▶ _Dataset_
-------------------------

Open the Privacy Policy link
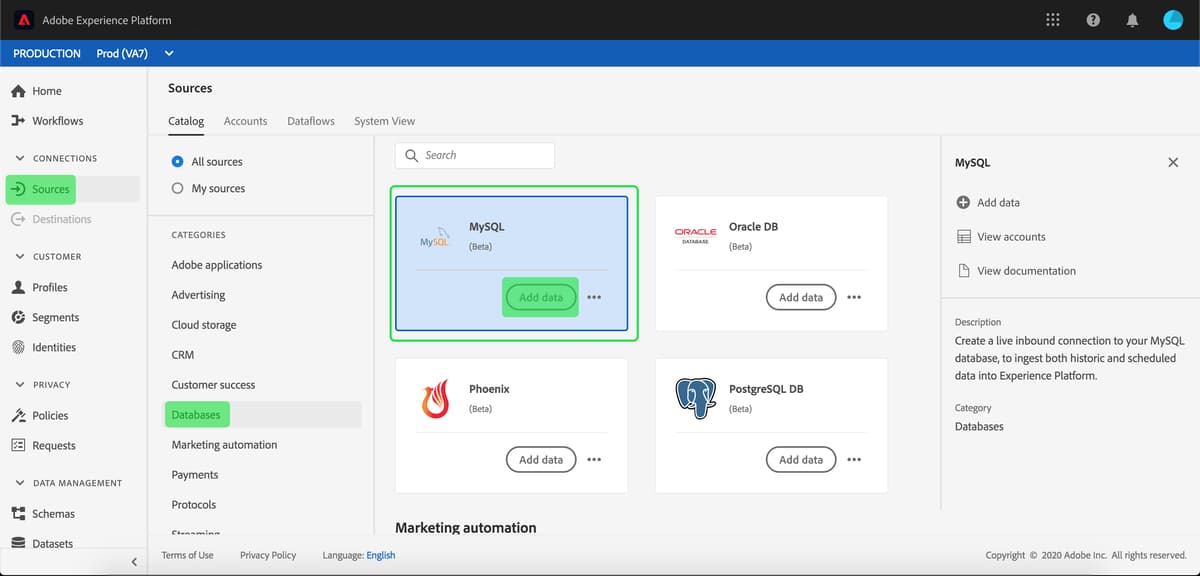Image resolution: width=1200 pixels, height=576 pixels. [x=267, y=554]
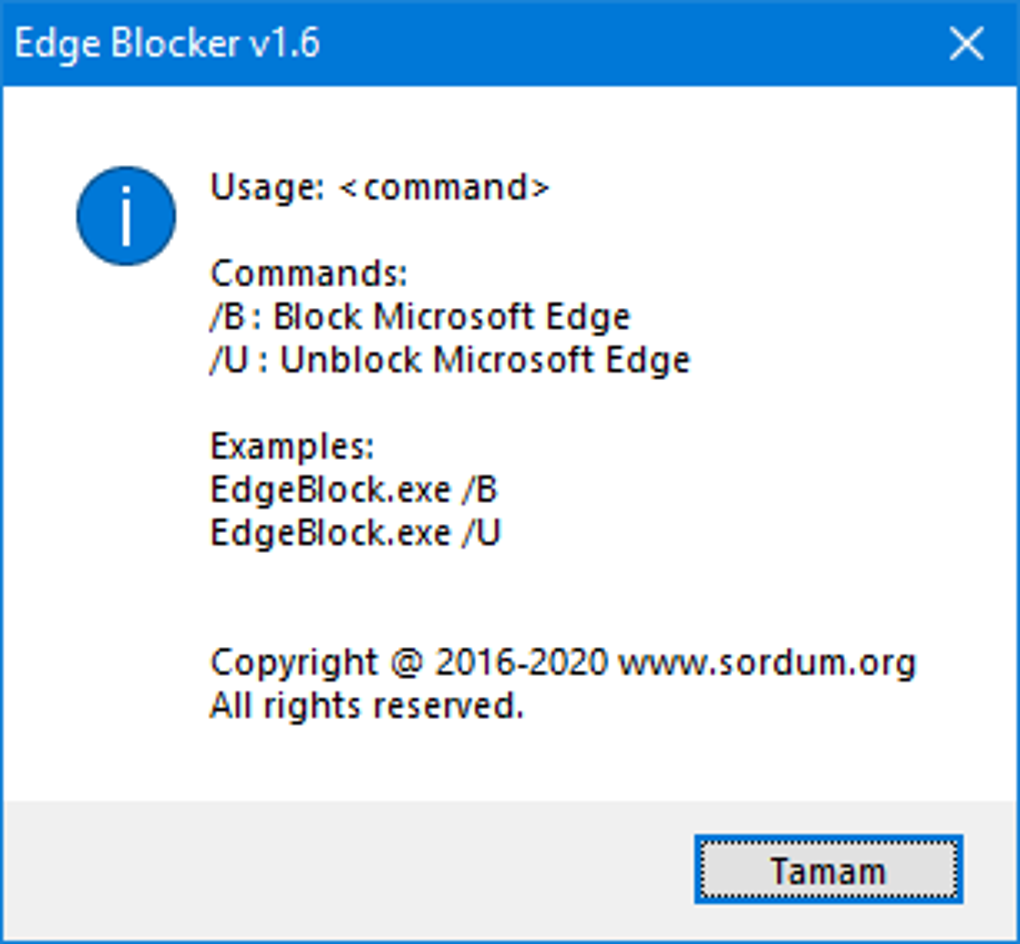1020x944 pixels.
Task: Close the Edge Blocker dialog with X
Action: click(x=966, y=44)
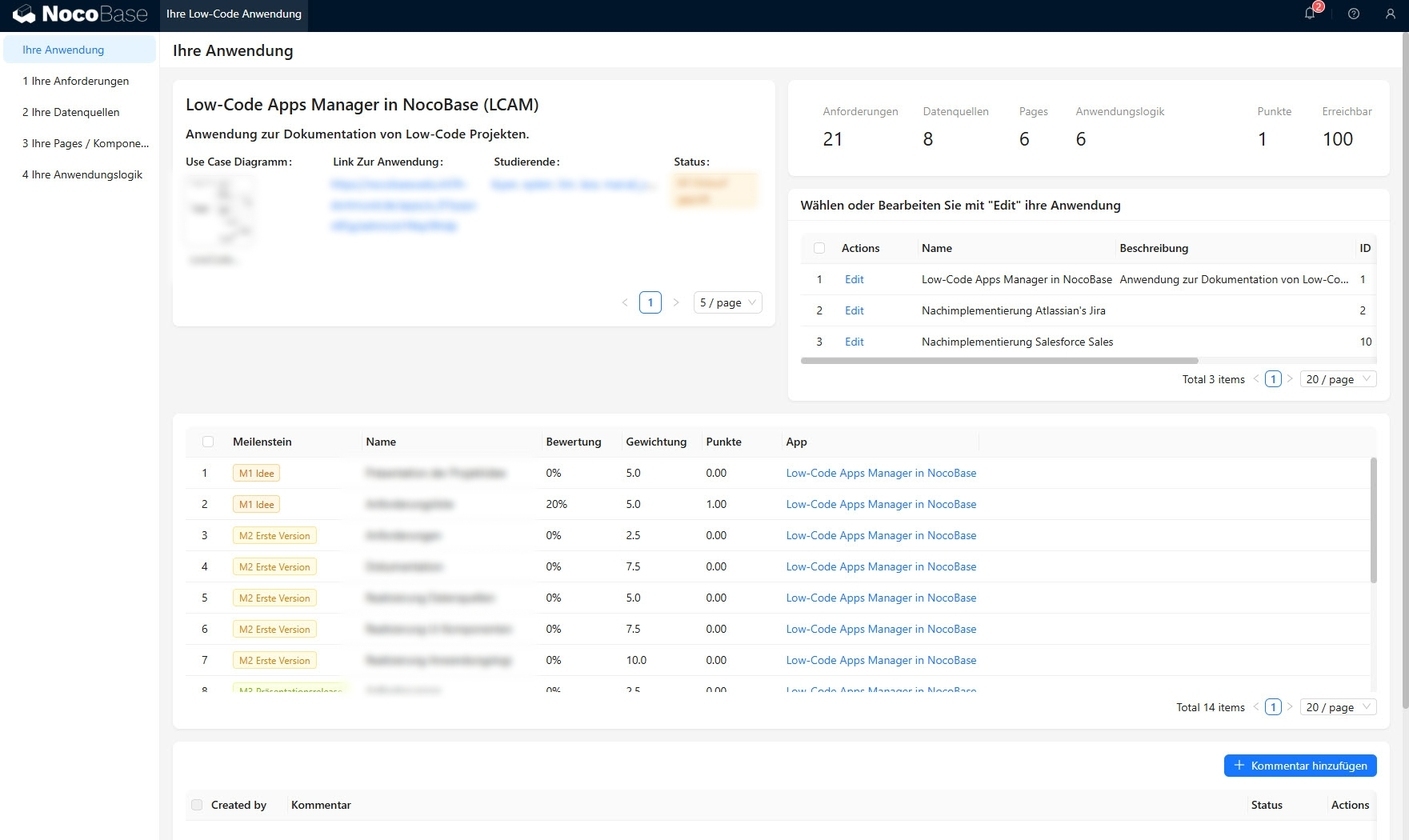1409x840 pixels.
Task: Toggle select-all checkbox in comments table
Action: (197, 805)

-------------------------

Check each line of the listing above. Copy it if it holds the string "Task".

▶ _Written reply_
Task: Close the Edge Blocker dialog with X
Task: Toggle select-all checkbox in comments table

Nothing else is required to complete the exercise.